Text segment:
"""

Prisons in the Modern Era
The prison system in the U.S. began at about the time of the founding of the country in the period 1770’s and continues to this day. The pendulum of crime and punishment has swung between Retribution (Punishment) and Restoration (Restoring) of the offender. The cycles run between Retribution and Restoration in about 50 year cycles.
Period (1770-1820) – History of Revolution and Founding – Retribution
Period (1829-1870) – Democracy and Expansion Occurs – Restoration
Period (1870-1920) – Reconstruction / Immigration – Retribution
Period (1920 -1970) – World Power/Behavior Sciences – Rehabilitation
Period (1970- Present) – Civil Rights/Vietnam – Retribution
Currently (2012-2013) the United States leads the International Rate of Incarceration based on an incarceration rate of 726/100,000 population compared to Russia (475/100,000), China (120/100,000), Germany (79/100,000) and India (30/100,000). The United States has 5% of the worlds population but has 25% of the worlds population incarcerated. Since about 1980 the rate of incarceration has skyrocketed so that U.S. prisons now incarcerate about 2.4 million people. This has resulted in many new prisons built that provide new prison jobs while at the same time the abuse and human suffering has increased. This suffering a result of overcrowding in the prisons and jails resulting in increased violence, the disproportionate incarceration of African-Americans and Hispanics, and the disruption of families of the incarcerated.

"""

Stored data
"""

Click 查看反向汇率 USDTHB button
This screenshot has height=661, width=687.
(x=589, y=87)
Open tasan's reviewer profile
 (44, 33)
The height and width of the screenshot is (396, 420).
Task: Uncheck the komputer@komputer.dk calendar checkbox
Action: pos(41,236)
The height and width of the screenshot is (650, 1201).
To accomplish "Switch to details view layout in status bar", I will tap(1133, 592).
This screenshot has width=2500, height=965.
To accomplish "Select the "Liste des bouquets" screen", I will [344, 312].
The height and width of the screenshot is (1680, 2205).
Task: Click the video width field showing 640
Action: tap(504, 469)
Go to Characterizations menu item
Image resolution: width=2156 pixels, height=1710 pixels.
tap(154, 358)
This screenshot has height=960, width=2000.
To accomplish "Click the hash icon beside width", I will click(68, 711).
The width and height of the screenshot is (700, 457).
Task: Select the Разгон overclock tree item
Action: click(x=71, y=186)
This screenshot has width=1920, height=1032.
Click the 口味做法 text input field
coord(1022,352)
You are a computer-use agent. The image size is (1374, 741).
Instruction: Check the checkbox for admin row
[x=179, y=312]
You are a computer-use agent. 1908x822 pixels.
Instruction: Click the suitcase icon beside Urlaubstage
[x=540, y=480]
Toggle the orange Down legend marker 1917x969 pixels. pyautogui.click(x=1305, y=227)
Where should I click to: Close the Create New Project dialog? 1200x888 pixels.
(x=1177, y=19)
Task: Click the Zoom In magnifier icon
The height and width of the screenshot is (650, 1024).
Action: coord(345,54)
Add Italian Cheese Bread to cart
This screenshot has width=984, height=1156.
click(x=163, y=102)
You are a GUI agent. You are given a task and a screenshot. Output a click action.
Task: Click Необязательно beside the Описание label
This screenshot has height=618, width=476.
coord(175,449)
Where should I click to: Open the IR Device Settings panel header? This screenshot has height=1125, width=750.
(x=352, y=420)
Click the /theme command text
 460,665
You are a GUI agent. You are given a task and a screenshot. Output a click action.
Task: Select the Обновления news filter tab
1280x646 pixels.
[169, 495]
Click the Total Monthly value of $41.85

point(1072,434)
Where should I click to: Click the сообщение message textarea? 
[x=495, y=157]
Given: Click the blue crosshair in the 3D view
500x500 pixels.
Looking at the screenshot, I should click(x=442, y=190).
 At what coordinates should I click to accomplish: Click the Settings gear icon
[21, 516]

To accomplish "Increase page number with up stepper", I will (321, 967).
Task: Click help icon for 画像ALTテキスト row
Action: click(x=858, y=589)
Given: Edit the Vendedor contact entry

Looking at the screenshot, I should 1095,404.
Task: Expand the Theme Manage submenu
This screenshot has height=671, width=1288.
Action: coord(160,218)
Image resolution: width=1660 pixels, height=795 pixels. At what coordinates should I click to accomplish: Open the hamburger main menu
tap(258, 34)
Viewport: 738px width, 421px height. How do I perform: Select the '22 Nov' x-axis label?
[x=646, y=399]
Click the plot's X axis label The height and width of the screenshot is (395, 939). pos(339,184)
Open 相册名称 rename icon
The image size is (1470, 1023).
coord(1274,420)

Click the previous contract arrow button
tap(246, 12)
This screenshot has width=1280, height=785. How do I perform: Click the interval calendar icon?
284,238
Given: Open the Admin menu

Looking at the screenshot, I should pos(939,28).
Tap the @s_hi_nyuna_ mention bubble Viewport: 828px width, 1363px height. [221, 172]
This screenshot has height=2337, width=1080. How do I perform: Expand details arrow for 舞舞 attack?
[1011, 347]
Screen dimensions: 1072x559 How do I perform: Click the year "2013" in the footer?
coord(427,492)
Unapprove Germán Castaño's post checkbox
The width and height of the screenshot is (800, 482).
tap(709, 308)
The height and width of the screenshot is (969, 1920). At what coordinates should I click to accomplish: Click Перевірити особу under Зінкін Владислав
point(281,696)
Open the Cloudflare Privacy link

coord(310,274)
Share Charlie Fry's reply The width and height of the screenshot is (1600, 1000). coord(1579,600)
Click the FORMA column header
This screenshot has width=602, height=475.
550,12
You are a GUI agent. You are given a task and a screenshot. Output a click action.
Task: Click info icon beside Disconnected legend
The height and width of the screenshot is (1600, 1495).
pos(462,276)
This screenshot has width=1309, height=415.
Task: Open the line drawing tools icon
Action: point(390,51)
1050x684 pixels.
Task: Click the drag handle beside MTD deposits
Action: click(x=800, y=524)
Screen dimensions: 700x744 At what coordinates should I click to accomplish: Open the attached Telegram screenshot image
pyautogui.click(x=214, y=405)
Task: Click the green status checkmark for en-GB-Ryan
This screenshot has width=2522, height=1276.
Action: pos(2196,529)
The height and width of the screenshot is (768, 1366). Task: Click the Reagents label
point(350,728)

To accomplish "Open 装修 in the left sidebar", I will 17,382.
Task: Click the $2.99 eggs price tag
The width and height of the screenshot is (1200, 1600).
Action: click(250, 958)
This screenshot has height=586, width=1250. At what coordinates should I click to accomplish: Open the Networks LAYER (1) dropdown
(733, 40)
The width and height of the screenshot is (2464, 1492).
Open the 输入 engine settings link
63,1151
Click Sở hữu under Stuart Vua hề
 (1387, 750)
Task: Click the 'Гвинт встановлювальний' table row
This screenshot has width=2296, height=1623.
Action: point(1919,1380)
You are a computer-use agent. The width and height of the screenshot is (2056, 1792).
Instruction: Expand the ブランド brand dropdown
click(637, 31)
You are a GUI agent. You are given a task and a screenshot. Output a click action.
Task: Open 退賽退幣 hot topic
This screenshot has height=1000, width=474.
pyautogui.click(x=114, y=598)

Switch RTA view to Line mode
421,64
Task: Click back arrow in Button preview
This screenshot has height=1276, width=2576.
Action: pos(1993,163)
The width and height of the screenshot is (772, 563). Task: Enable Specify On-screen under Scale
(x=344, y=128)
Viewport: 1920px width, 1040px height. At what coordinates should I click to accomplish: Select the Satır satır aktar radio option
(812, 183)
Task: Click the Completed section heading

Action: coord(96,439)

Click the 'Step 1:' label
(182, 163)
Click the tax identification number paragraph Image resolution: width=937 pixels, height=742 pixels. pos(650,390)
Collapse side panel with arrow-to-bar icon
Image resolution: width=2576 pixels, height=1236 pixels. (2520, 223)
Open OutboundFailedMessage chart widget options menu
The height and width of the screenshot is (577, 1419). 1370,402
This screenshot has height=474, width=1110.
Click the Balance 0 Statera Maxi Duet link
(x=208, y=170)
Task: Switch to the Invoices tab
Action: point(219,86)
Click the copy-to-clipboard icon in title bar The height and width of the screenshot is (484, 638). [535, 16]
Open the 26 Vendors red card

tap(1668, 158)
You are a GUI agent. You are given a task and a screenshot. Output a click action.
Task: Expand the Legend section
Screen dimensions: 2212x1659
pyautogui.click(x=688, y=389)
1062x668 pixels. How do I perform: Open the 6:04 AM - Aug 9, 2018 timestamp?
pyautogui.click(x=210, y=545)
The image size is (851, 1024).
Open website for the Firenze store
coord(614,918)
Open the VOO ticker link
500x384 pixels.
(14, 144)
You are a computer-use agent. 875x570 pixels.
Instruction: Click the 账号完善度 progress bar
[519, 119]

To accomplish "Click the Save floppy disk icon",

"""

Short task: Transcribe the stretch of the passage on U.S. prisons from "Prisons in the" through "50 year cycles.", reproducing it without any alteration.

Result for this task:
Prisons in the Modern Era
The prison system in the U.S. began at about the time of the founding of the country in the period 1770’s and continues to this day. The pendulum of crime and punishment has swung between Retribution (Punishment) and Restoration (Restoring) of the offender. The cycles run between Retribution and Restoration in about 50 year cycles.